Item-finding records

-- Begin --

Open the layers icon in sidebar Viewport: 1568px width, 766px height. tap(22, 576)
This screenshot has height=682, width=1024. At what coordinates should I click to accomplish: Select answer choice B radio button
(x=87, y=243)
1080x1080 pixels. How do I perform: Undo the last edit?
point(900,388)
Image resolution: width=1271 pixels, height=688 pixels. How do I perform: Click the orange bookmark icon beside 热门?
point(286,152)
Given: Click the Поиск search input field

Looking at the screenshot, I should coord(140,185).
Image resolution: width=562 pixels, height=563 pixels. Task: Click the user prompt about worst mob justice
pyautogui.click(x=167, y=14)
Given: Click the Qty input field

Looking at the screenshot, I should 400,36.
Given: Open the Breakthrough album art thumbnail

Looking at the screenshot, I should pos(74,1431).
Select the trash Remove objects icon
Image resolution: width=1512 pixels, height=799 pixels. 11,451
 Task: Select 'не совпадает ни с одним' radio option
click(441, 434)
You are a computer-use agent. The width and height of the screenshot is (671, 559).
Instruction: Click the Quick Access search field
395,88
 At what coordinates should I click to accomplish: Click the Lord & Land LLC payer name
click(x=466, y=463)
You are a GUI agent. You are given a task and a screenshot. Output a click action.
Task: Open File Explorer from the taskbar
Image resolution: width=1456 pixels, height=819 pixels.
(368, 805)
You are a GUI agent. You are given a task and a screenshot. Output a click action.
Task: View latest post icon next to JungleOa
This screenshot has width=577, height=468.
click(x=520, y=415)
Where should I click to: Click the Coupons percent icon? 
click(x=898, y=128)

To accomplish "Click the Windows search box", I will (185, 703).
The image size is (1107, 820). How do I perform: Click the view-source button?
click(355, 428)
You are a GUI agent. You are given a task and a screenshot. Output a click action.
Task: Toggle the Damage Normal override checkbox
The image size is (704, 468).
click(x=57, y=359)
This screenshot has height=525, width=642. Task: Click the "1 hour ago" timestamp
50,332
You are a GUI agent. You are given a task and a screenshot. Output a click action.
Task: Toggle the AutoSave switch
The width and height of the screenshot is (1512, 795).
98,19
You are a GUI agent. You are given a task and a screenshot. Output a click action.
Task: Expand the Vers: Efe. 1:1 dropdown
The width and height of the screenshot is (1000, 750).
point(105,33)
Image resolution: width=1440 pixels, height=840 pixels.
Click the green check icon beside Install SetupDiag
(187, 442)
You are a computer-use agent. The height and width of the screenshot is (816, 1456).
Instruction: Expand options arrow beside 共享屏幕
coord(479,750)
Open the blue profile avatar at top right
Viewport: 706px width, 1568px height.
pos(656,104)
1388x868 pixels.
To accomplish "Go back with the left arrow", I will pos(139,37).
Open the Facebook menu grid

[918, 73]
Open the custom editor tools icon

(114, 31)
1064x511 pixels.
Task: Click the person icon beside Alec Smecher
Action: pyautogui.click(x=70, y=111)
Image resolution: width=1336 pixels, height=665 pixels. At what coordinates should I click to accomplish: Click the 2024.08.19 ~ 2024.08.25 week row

-- End --

## What needs to be done
How many lines of the records above contain the string "will", with case counting? Give only the number.

## Result of this task
2